Stan (Henry Gale Sanders) is depressed. Passive voice could describe almost every scene of his, for he seems to have no control of his life. In Watts, Los Angeles, he works in a slaughterhouse killing sheep and cleaning up their blood. At home, his wife (Kaycee Moore) feels unloved and his children lack guidance. A white suburban mother would cringe at how these young boys play: throwing stones at one another, hanging under unmoving train cars, swinging wrenches like toys. One of the boys breaks into tears by the end of almost any encounter, whether he gets fistfuls of sand in his eyes or ridicule from girls in the street. He possesses too soft a disposition to make it on these mean streets.
So, too, does Stan. With nods to crime in his past, Killer of Sheep presents a wealth of opportunities, in an ostensibly short period of time, for Stan to seize. He could work in a liquor store, managed by a strong white woman, though he worries about the not infrequent hold-ups. He could fix a car with a motor he buys, except it breaks minutes after buying it because his so-called friend insists the very edge of a pickup truck’s flatbed is all the space it needs. He could work with two old criminal associates, whose slick leather jackets remind Stan that to dress nice demands bad things. He could just make a choice and get away and changes things for the better, except he cannot.

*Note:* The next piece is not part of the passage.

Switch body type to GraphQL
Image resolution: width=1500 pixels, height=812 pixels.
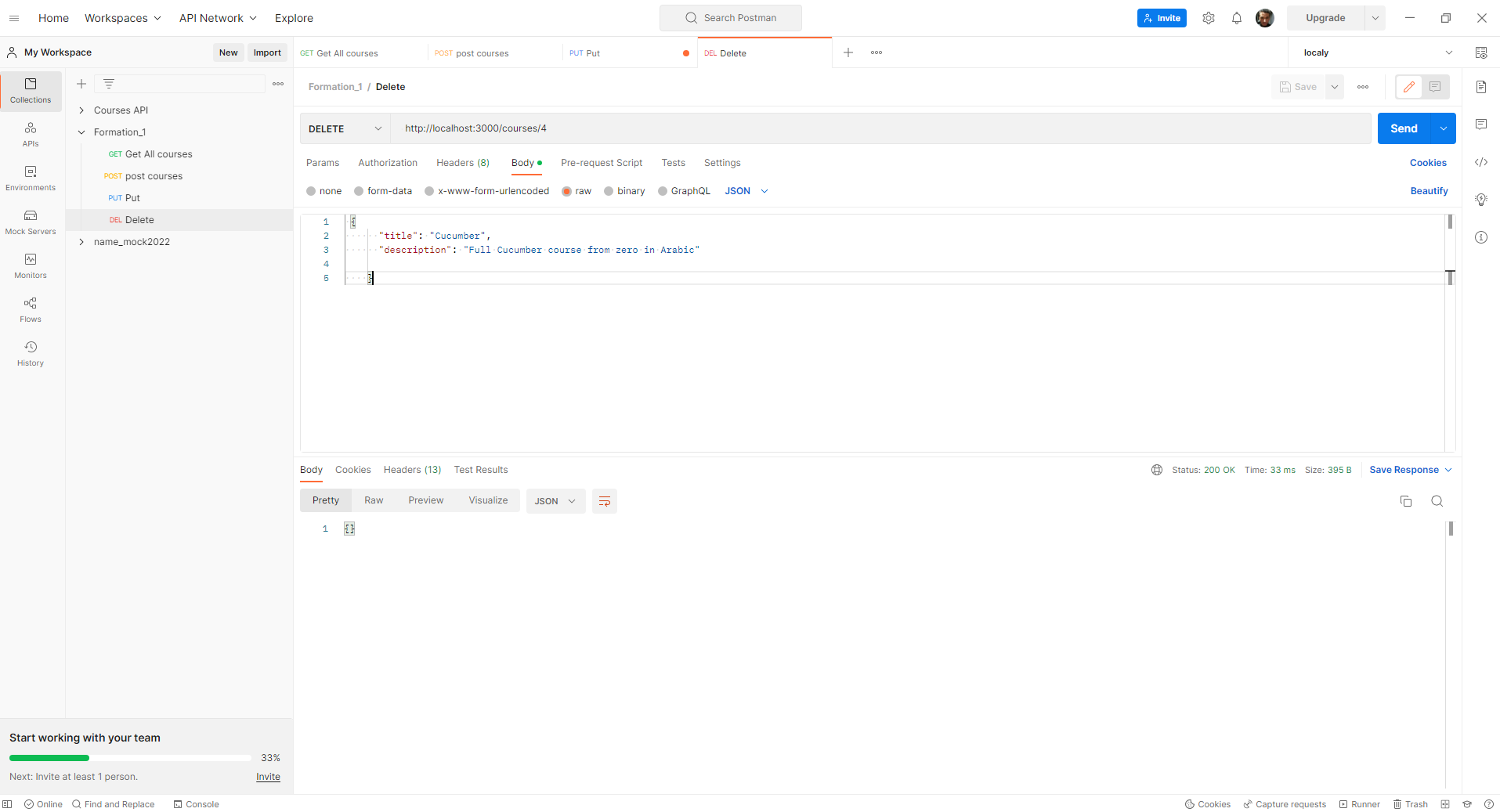(683, 190)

If Stan spends most of the film moping at his life’s failures, it is his wife who we, as an audience, latch onto as the story’s moral center. With Kaycee Moore’s beautiful, dignified looks (they recall Michelle Obama’s), the wife, who goes unnamed, bares the tolls of the poor hand her family has been dealt in the most cinematic terms. In a repeated medium shot portrait, Burnett lingers on her face as she verges on tears and strokes her undisciplined hair. In a daytime dance with her husband to the tune of Dinah Washington’s well-used “This Bitter Earth,” she struggles to salve the love between them. It appears to go well, with Stan swaying and allowing his wife to squeeze him, but any connection ruptures once the song ends and Stan bolts it for the door. For a man who has given up hope, even the beautiful things in life serve Stan as sexless obligations. For a woman who hasn’t, it tears his wife to pieces.

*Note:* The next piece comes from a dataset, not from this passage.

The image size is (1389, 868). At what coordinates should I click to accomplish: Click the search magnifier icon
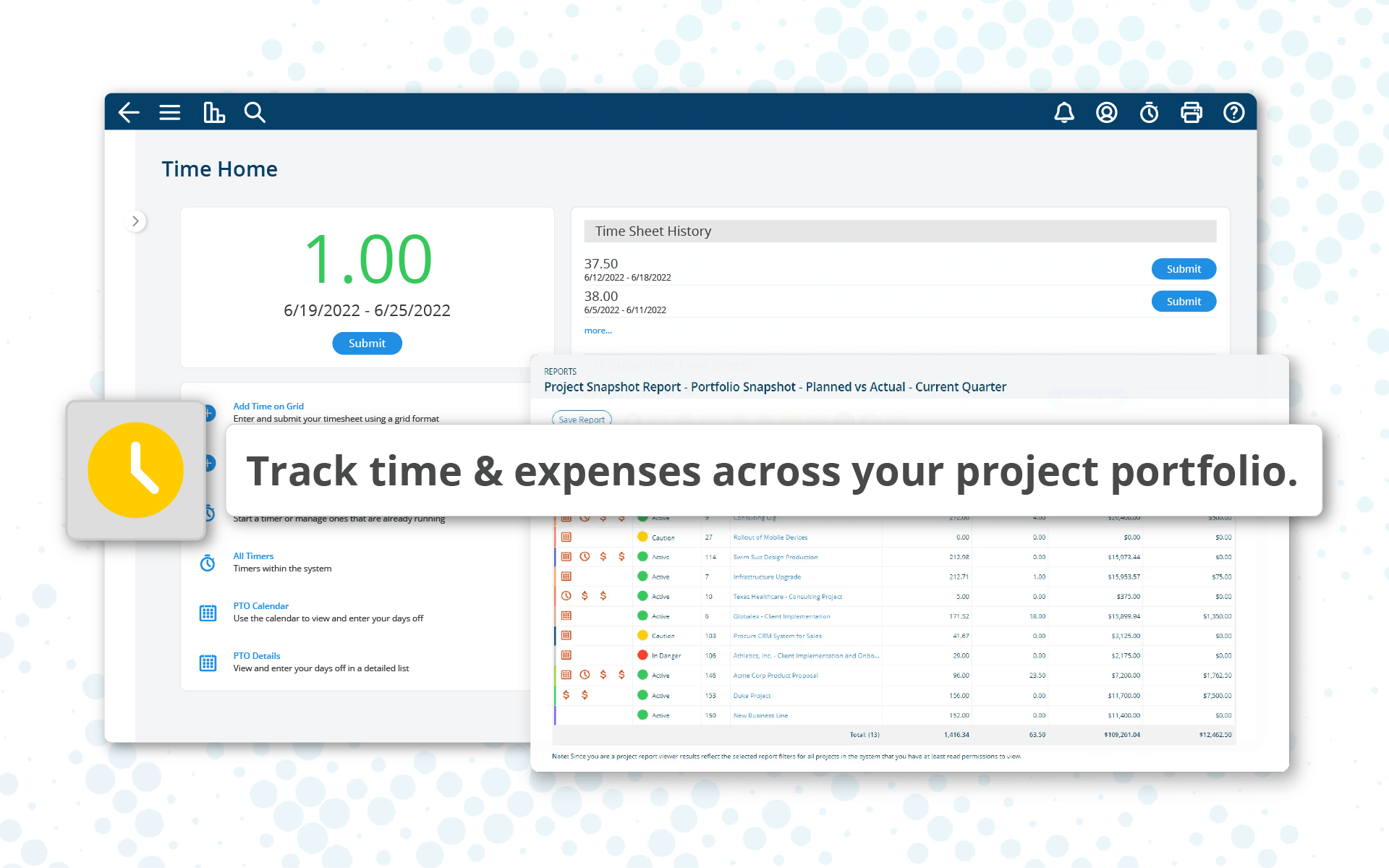[x=255, y=113]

Shot in 16mm for Burnett’s UCLA thesis film, Killer of Sheep embraces its budgetary shortcomings as a means to tell its story further, in more subtle and atmospheric ways. In an early kitchen scene, refrigerator door slams and the clatter of glassware drown out the unanswered questions Stan’s wife lobs to him. Their pitiful ability to communicate with one another is tethered to the very acoustics of the room. Not long later, their daughter (Angela Burnett) sings Earth, Wind & Fire’s “Reasons” in an out-of-tune, albeit adorably passionate, register. In the room over, her mother applies make-up, in what is surely an attempt to doll up for her husband’s pleasure, and smiles at her child’s full-throated commitment to the music. Any number of thoughts pass her mind as she listens to her daughter’s scratchy voice — I didn’t know she loves that band ... Does she sing to be happy? ... If only we could afford her a musical education... — but we sense, too, that the artistry and innocence of this moment inspires her more than anything else.

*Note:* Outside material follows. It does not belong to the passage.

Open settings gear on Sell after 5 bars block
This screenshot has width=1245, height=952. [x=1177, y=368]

Burnett returns to the slaughterhouse where Stan toils his days throughout the film, and it is there where he ends it. A long shot of sheep running up a bottlenecking dispatch midway through the film haunts a later shot, of Stan and his friend walking down an alleyway. Above them, boys jump between rooftops, or come close to flying. They are living the happiest days of their lives, whether they realize it or not. Stan does not envy his son’s youth or happiness. As the final scene discloses, Stan smiles at work — where he chains writhing sheep up to a conveyor belt seconds before a technician slits their throats. He’s not even the executioner; he’s more an everyday Charon, ferrying poor souls to their ends. And yet he smiles. The sin of poverty is not that it drowns its sufferers in filth but that it conditions them to expect nothing more. Killer of Sheep understands this. It leaves you devastated.